● Data drawn from a collection
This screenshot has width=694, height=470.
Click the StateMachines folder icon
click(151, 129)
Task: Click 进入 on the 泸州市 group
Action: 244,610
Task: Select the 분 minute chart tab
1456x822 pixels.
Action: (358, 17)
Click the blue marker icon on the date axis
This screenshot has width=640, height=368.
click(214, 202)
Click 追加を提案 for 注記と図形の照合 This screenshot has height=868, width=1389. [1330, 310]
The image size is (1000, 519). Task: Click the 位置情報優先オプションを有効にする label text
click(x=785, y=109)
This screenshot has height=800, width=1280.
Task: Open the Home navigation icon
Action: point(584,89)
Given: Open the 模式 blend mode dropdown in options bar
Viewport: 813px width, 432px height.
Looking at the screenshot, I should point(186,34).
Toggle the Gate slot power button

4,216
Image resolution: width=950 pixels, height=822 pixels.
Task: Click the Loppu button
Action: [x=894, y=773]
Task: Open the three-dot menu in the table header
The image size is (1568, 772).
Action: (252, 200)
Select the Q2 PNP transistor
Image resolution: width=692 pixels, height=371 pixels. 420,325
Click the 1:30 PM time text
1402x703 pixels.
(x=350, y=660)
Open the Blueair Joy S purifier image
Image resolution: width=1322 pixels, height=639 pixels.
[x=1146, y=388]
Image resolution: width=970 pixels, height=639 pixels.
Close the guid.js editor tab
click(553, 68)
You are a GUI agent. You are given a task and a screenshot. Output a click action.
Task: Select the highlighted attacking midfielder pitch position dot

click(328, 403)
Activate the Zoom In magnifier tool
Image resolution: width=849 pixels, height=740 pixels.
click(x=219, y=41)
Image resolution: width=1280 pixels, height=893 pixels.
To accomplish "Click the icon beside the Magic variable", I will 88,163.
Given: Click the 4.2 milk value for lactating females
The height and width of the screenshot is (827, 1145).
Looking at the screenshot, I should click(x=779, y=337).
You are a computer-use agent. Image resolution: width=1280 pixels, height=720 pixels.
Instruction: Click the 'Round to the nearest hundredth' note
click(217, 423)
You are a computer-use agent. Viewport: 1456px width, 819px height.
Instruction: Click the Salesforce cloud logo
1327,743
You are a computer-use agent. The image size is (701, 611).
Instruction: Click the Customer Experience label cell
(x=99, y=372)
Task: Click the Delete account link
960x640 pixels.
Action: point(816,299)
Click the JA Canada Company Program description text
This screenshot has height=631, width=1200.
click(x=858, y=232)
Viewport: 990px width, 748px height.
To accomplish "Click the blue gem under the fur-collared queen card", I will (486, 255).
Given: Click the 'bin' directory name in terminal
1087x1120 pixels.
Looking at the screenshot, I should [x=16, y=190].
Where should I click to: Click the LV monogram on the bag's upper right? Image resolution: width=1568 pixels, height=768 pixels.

● WHAT NEEDS TO BE DONE
Convert every line of the listing above into a numbered list, skipping the blank lines.

● PROBLEM SOLUTION
1. This screenshot has width=694, height=470.
2. Click the StateMachines folder icon
3. click(151, 129)
4. Task: Click 进入 on the 泸州市 group
5. Action: 244,610
6. Task: Select the 분 minute chart tab
7. 1456x822 pixels.
8. Action: (358, 17)
9. Click the blue marker icon on the date axis
10. This screenshot has width=640, height=368.
11. click(214, 202)
12. Click 追加を提案 for 注記と図形の照合 This screenshot has height=868, width=1389. [1330, 310]
13. The image size is (1000, 519). Task: Click the 位置情報優先オプションを有効にする label text
14. click(x=785, y=109)
15. This screenshot has height=800, width=1280.
16. Task: Open the Home navigation icon
17. Action: point(584,89)
18. Given: Open the 模式 blend mode dropdown in options bar
19. Viewport: 813px width, 432px height.
20. Looking at the screenshot, I should point(186,34).
21. Toggle the Gate slot power button
22. 4,216
23. Image resolution: width=950 pixels, height=822 pixels.
24. Task: Click the Loppu button
25. Action: [x=894, y=773]
26. Task: Open the three-dot menu in the table header
27. The image size is (1568, 772).
28. Action: (252, 200)
29. Select the Q2 PNP transistor
30. Image resolution: width=692 pixels, height=371 pixels. 420,325
31. Click the 1:30 PM time text
32. 1402x703 pixels.
33. (x=350, y=660)
34. Open the Blueair Joy S purifier image
35. Image resolution: width=1322 pixels, height=639 pixels.
36. [x=1146, y=388]
37. Image resolution: width=970 pixels, height=639 pixels.
38. Close the guid.js editor tab
39. click(553, 68)
40. You are a GUI agent. You are given a task and a screenshot. Output a click action.
41. Task: Select the highlighted attacking midfielder pitch position dot
42. click(328, 403)
43. Activate the Zoom In magnifier tool
44. Image resolution: width=849 pixels, height=740 pixels.
45. click(x=219, y=41)
46. Image resolution: width=1280 pixels, height=893 pixels.
47. To accomplish "Click the icon beside the Magic variable", I will 88,163.
48. Given: Click the 4.2 milk value for lactating females
49. The height and width of the screenshot is (827, 1145).
50. Looking at the screenshot, I should click(x=779, y=337).
51. You are a computer-use agent. Image resolution: width=1280 pixels, height=720 pixels.
52. Instruction: Click the 'Round to the nearest hundredth' note
53. click(217, 423)
54. You are a computer-use agent. Viewport: 1456px width, 819px height.
55. Instruction: Click the Salesforce cloud logo
56. 1327,743
57. You are a computer-use agent. The image size is (701, 611).
58. Instruction: Click the Customer Experience label cell
59. (x=99, y=372)
60. Task: Click the Delete account link
61. 960x640 pixels.
62. Action: point(816,299)
63. Click the JA Canada Company Program description text
64. This screenshot has height=631, width=1200.
65. click(x=858, y=232)
66. Viewport: 990px width, 748px height.
67. To accomplish "Click the blue gem under the fur-collared queen card", I will (486, 255).
68. Given: Click the 'bin' directory name in terminal
69. 1087x1120 pixels.
70. Looking at the screenshot, I should [x=16, y=190].
71. Where should I click to: Click the LV monogram on the bag's upper right? Image resolution: width=1568 pixels, height=768 pixels.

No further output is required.